Ecuadoran Foreign Minister Ricardo Patino said Wednesday that he hoped there would be no “consequences” after Washington protested Hodges’ expulsion and said it was studying its options.
Patino made a point of saying that relations with Washington have been “excellent,” and Ecuador’s action was aimed “specifically” against the ambassador and not at the Obama administration.
Beyond the realm of diplomacy, where there will surely be consequences, are trade relations between the two countries.
An influential US lawmaker, Democrat Eliot Engel, on Tuesday said Correa “has seriously undermined the possibility” that trade preferences “will be reinstated in the foreseeable future.”

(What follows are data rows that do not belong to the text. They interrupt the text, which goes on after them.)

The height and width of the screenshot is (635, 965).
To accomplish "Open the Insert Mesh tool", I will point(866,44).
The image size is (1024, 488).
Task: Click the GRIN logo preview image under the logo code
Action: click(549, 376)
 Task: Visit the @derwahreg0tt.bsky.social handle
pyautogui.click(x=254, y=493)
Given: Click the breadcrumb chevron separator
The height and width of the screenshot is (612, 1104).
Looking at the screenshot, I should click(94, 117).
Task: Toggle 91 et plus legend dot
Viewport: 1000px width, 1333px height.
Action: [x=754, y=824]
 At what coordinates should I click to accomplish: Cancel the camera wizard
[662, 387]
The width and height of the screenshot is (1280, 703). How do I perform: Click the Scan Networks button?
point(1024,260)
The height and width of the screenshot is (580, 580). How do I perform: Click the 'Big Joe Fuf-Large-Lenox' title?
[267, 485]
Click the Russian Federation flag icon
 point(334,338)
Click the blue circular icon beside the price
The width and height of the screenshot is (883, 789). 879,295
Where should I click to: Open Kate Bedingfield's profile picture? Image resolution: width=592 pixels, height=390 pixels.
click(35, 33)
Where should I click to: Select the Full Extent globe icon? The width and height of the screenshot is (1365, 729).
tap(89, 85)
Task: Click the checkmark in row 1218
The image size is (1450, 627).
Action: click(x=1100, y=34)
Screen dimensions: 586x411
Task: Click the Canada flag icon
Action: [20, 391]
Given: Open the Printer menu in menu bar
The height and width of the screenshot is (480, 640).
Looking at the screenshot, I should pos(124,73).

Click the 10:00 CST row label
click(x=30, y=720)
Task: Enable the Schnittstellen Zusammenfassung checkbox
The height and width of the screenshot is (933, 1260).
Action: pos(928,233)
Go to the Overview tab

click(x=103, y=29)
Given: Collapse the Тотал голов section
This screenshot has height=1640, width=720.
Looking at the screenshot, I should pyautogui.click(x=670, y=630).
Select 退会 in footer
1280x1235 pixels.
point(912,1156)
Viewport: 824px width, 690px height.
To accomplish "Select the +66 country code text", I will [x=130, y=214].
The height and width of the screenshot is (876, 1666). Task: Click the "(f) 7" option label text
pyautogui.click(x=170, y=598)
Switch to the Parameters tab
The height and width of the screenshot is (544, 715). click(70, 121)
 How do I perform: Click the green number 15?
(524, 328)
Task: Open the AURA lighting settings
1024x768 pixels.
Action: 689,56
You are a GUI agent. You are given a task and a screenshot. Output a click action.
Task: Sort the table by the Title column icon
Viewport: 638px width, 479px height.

“While I expect the United States will respond in kind, I can only hope that this diplomatic dispute will be short-lived,” Engel said.
The trade preferences, which went in to effect in 2002 and reduced tariffs on goods from Ecuador by 72 percent, expired in February.
The WikiLeaks revelations have touched on a wide variety of matters in Latin America, from Washington’s inquiries into the mental health of Argentine President Cristina Kirchner to the possibility that Muslim militants were raising funds in Chile, and its myriad criticisms of governments and leaders in the region.
But Shifter said, “The reactions to the WikiLeaks in different Latin American countries mainly reflect the domestic political situations in countries and the temperaments of national leaders.